◆ EXERCISE AIM: Set down, exactly and with no pictures, the line that contains "You are a GUI" and all lines after it in the listing.

[Opening DATA FOR REVIEW section]

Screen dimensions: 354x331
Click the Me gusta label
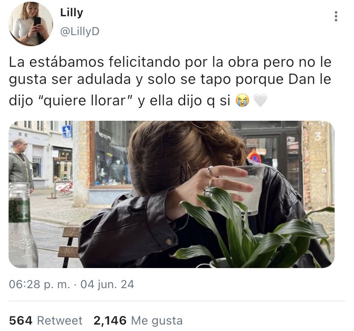[157, 321]
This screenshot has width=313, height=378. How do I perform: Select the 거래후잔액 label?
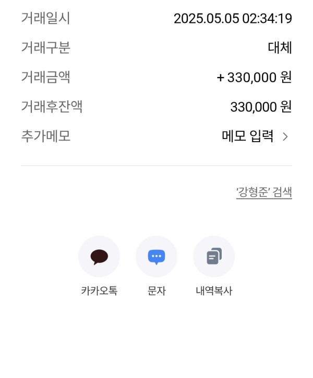[52, 107]

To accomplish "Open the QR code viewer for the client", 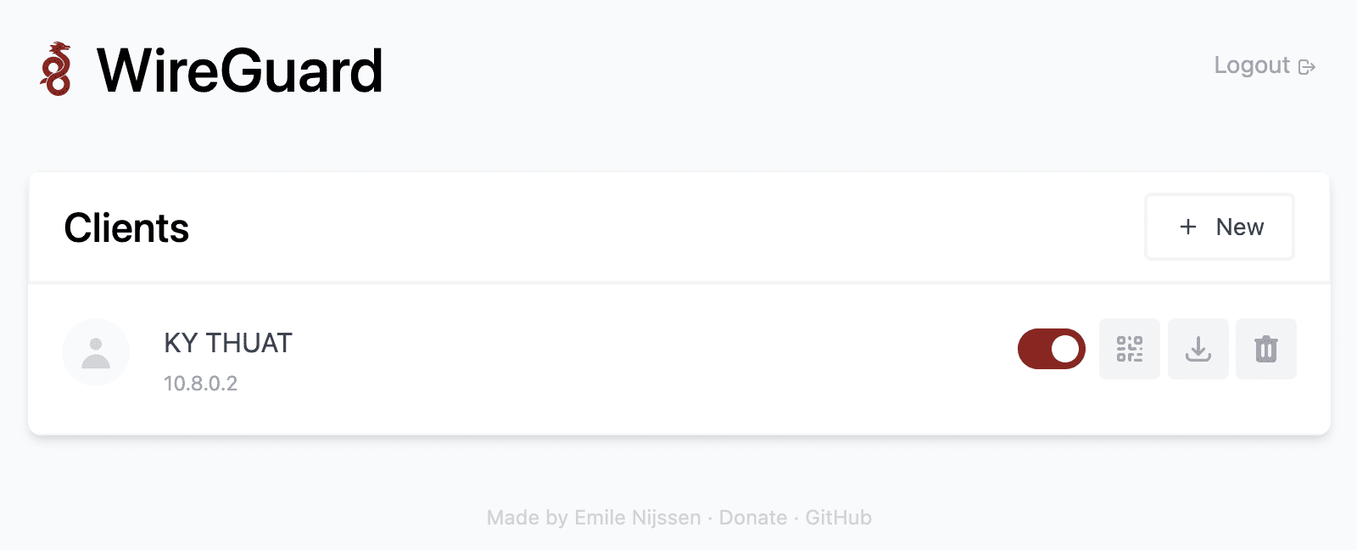I will pyautogui.click(x=1130, y=349).
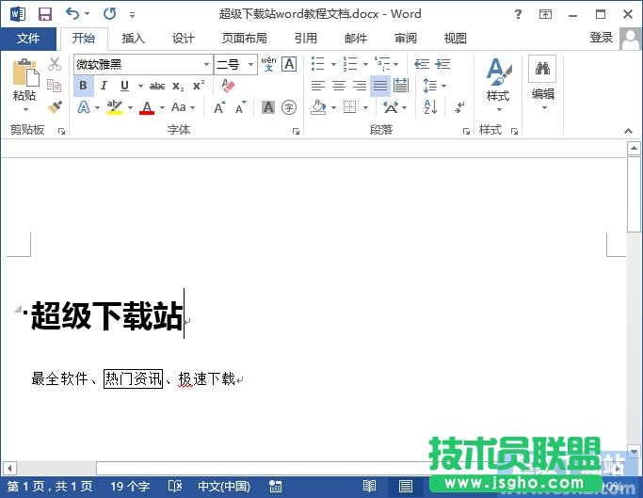643x498 pixels.
Task: Click the red font color swatch
Action: (146, 108)
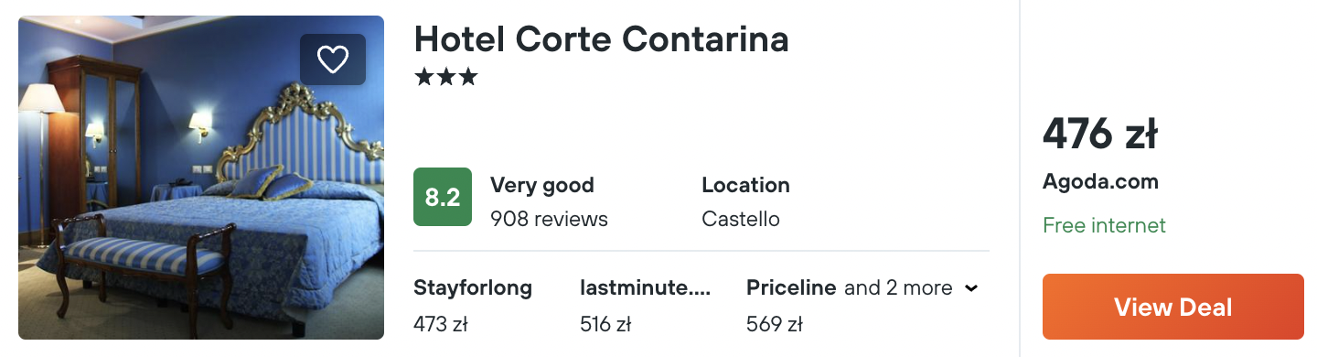Click the 473 zł Stayforlong price
This screenshot has height=357, width=1317.
click(x=441, y=324)
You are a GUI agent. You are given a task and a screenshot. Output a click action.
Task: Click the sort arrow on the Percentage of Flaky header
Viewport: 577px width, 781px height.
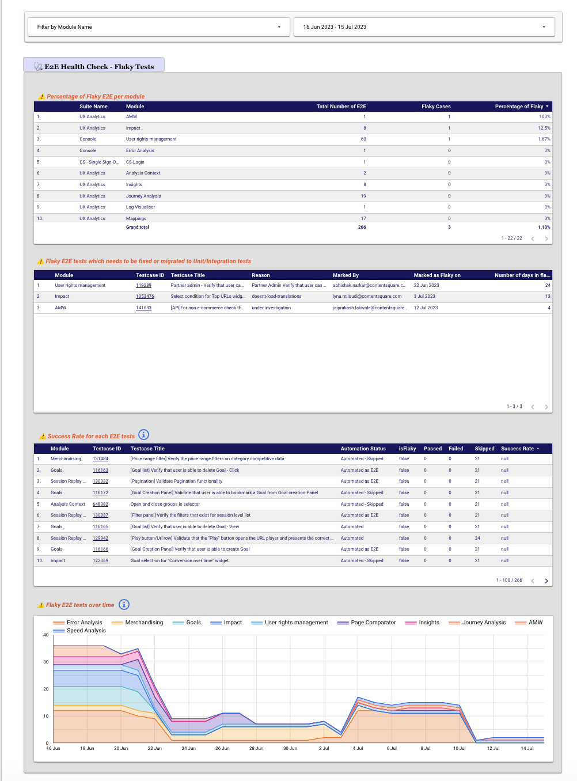coord(548,107)
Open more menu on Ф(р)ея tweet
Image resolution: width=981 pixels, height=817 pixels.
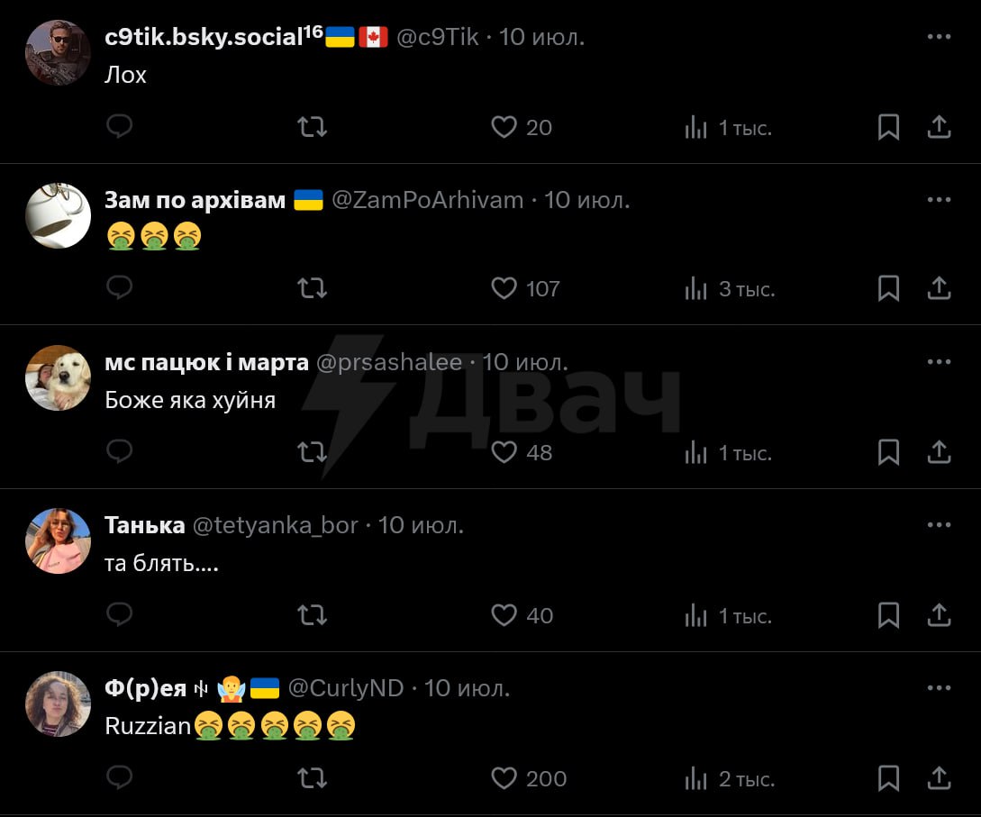[939, 687]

[Closing DATA FOR REVIEW section]

◆ ANSWER SPACE:
You are a GUI agent. You are given a task and a screenshot. Output a click action.
Task: Click the sort arrow on the Percentage of Flaky header
Viewport: 577px width, 781px height.
coord(548,107)
Open more menu on Ф(р)ея tweet
Image resolution: width=981 pixels, height=817 pixels.
[939, 687]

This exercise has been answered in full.